--- BEGIN TEXT PASSAGE ---

As I’ve mentioned here before, I’ve only ever wanted two jobs in my life: paleontologist and novelist. And the fact that I gave up the former goal around the time I turned ten years old doesn’t mean that I don’t look back on it with nostalgia. Reading the paleontologist Stephen Brusatte’s affectionate piece on The Conversation on the appeal of Jurassic World, I felt an odd twinge of regret for a life never led. Brusatte is actually a bit younger than I am—he was nine when Jurassic Park came out, while I was thirteen—and his article is a reminder that the world is still turning out freshly minted paleontologists, most of whom are distinguished by the fact that they held onto that initial spark of curiosity after the rest of us moved on. Jurassic Park, both as a book and as a movie, was responsible for countless careers in the field, just as Star Trek was for the hard sciences and Indiana Jones was for archaeology, but such works can more accurately be seen as igniting something that was already there, or providing an avenue for a certain kind of personality. Everyone knows how it feels to be excited by a book or movie into the prospect of an exotic career; the difference between real paleontologists and the rest of us is that the urge never faded. If there’s one thing you know when you meet a novelist or a paleontologist, it’s that you’re looking at the systematic working out in adulthood of a childhood dream.

--- END TEXT PASSAGE ---
--- BEGIN SUPPLIED DATA ---

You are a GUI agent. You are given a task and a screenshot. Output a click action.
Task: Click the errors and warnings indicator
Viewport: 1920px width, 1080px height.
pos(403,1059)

--- END SUPPLIED DATA ---

__EXERCISE GOAL__. Reproduce the passage above about childhood dreams of becoming a paleontologist or novelist word for word, in full.

__PROBLEM SOLUTION__.
As I’ve mentioned here before, I’ve only ever wanted two jobs in my life: paleontologist and novelist. And the fact that I gave up the former goal around the time I turned ten years old doesn’t mean that I don’t look back on it with nostalgia. Reading the paleontologist Stephen Brusatte’s affectionate piece on The Conversation on the appeal of Jurassic World, I felt an odd twinge of regret for a life never led. Brusatte is actually a bit younger than I am—he was nine when Jurassic Park came out, while I was thirteen—and his article is a reminder that the world is still turning out freshly minted paleontologists, most of whom are distinguished by the fact that they held onto that initial spark of curiosity after the rest of us moved on. Jurassic Park, both as a book and as a movie, was responsible for countless careers in the field, just as Star Trek was for the hard sciences and Indiana Jones was for archaeology, but such works can more accurately be seen as igniting something that was already there, or providing an avenue for a certain kind of personality. Everyone knows how it feels to be excited by a book or movie into the prospect of an exotic career; the difference between real paleontologists and the rest of us is that the urge never faded. If there’s one thing you know when you meet a novelist or a paleontologist, it’s that you’re looking at the systematic working out in adulthood of a childhood dream.